■ SOURCE TEXT:
Increasing velocity does not mean just producing more stuff, more features, more whatever. It does not mean more hours. It means finding ways to do the right things in the right order, removing obstacles, and supporting teams in a way that leads to more and more value being produced.

When velocity is good, your work is more enjoyable, and you and your colleagues will tend to be happier, and your stakeholders will be more satisfied.

When velocity is not good, it’s frustrating and painful, and things go wrong, and they often go wrong in ways that inspire interventions that make things even worse.

How velocity issues can spiral into more and more pain for everyone

Let’s walk through a squad productivity scenario. Imagine a squad that owns a component of a software product. This particular team does not have a great reputation with leadership. Leadership has the feeling that this team moves a little bit too slowly and is somewhat unreliable. The team has a reputation for “missing dates”. They are currently working on a large feature that is already several weeks past the original target date, and the team doesn’t seem to have a lot of confidence even in the updated date.

So what happens next? All sorts of bad things, including:

  • Leadership steps in and asks for more status reporting, more frequent updates, more detailed schedules, etc.
  • Leadership sets a “drop dead” date and tells the team they need to ship the feature by that date no matter what.
  • Leadership puts pressure on the team to “work harder” or stay for “nights and weekends”.

■ RECORDS PROVIDED:
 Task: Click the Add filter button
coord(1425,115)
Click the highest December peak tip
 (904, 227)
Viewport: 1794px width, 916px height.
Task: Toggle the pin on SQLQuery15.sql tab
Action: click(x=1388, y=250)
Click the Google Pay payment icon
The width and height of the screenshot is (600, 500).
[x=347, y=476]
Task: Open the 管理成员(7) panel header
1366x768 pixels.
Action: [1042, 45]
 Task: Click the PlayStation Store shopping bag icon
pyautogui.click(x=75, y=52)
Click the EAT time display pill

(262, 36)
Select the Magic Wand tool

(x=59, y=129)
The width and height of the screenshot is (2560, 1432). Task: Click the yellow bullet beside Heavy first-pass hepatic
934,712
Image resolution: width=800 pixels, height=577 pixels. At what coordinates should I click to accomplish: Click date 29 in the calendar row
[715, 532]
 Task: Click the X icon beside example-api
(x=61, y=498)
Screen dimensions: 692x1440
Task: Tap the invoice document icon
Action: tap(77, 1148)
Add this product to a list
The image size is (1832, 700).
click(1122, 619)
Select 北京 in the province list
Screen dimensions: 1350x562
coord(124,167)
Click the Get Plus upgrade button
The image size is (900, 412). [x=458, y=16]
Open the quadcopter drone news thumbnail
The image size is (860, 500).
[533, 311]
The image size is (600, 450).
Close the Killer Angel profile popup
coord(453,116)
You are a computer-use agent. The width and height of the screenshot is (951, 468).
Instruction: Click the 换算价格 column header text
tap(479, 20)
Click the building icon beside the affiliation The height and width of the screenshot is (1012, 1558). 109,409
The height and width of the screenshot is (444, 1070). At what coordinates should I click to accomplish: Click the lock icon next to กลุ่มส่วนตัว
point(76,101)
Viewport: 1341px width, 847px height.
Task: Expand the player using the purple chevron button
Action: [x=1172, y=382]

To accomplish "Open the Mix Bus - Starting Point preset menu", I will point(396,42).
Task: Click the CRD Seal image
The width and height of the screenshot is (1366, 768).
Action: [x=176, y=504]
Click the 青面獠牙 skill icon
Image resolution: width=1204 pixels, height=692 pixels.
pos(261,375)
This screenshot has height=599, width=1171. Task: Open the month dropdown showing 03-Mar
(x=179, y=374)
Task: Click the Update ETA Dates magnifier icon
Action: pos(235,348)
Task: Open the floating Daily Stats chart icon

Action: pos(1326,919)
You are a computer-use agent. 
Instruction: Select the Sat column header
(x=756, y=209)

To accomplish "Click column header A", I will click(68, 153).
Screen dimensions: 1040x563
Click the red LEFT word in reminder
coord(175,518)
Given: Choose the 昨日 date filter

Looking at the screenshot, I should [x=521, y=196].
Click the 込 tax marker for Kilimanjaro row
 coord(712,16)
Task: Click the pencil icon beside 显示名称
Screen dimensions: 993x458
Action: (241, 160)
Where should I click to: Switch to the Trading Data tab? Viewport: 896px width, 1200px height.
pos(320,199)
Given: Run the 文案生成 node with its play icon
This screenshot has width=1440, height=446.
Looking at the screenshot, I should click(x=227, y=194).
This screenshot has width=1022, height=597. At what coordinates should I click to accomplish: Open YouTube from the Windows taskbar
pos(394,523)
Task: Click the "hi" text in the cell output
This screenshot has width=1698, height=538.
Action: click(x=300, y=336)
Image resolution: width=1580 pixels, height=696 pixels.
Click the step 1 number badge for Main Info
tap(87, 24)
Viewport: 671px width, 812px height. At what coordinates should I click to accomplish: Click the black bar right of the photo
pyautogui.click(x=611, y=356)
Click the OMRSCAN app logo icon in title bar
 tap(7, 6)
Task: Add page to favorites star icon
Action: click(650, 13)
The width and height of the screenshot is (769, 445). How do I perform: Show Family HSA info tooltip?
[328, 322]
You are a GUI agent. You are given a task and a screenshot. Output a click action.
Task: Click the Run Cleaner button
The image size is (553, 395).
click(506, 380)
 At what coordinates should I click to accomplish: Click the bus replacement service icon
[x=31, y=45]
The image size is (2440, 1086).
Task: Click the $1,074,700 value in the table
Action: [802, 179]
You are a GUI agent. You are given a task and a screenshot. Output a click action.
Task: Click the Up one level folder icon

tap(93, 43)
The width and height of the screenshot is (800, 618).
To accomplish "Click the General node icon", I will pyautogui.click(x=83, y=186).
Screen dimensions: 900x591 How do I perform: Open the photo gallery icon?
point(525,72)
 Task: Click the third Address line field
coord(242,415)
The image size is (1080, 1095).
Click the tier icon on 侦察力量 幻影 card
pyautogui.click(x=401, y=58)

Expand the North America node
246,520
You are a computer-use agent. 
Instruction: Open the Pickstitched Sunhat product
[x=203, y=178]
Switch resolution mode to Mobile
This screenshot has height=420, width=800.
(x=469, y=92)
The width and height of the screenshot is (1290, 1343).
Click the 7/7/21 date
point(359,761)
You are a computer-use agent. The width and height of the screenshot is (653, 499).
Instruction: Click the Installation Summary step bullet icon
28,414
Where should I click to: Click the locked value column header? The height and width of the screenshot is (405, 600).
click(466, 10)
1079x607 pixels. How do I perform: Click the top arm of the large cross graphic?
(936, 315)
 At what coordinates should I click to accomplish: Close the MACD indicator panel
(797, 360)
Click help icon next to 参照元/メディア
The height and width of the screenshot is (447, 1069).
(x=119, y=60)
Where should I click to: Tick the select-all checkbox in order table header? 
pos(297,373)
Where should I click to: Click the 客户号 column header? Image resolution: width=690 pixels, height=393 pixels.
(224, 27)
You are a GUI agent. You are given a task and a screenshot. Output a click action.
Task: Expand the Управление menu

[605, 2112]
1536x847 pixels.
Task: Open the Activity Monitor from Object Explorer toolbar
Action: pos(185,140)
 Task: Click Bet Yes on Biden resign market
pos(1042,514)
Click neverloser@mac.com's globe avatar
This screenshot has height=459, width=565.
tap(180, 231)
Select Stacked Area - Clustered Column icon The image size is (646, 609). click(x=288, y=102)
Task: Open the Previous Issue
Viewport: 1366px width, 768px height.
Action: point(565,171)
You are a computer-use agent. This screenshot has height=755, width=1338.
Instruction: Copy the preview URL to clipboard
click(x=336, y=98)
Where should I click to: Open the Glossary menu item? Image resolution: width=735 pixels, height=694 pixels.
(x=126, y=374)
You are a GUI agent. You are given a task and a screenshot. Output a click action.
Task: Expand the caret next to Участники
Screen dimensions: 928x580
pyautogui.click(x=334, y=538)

■ ACTIONS TO TAKE:
[1] From the text on team velocity, transcribe the passage starting with "How velocity issues" and going on through "no matter what.".
[2] In the text on team velocity, what reputation does the squad in the scenario have for the way it handles deadlines?
[3] Write the next part of the text on team velocity, picking up after its last line.

■ ANSWERS TO THE PROBLEMS:
[1]
How velocity issues can spiral into more and more pain for everyone

Let’s walk through a squad productivity scenario. Imagine a squad that owns a component of a software product. This particular team does not have a great reputation with leadership. Leadership has the feeling that this team moves a little bit too slowly and is somewhat unreliable. The team has a reputation for “missing dates”. They are currently working on a large feature that is already several weeks past the original target date, and the team doesn’t seem to have a lot of confidence even in the updated date.

So what happens next? All sorts of bad things, including:

  • Leadership steps in and asks for more status reporting, more frequent updates, more detailed schedules, etc.
  • Leadership sets a “drop dead” date and tells the team they need to ship the feature by that date no matter what.

[2] The team has a reputation for "missing dates."

[3]
And how does the squad react to these moves? They become defensive, de-motivated, negative, and checked out. And then what? Things slow down even more, the date slips out further, and then rinse and repeat this cycle of misery. Does this sound fun? I can tell you from personal experience, it is not!

What went wrong?

In the situation above, what went wrong? If that were easy to answer, it might be easy to solve. However, ask five different people and you’ll get five different answers covering topics like:

  • “Bad specs”. Stakeholders say the specs were too light, too heavy, or missing key aspects leading to later claims of feature creep.
  • “Unrealistic expectations from leadership”. As in, the team knew they couldn’t hit a particular date but felt like they needed to sign up for it anyway.
  • “The team is checked out”.
  • “The technical work was more involved than we thought and took longer”
  • “The code was too buggy”

You could probably ask twenty different people and get twenty different reasons why things weren’t going well. In reality, all of the above problems may be true or partially true. But in my experience, these types of problems are often not root causes but are rather symptoms of underlying velocity issues.

I’ve seen organizations try to solve these kinds of issues by making the PM create different kinds of specs, or having the engineering team spend more time on technical swagging, or pushing the engineers to QA more, etc. Do these approaches work? I can tell you they do not, and I’m guessing this matches your personal experience. What I have found is that you cannot address squad productivity problems until you deal with underlying velocity issues.

Okay — how do I address underlying velocity issues?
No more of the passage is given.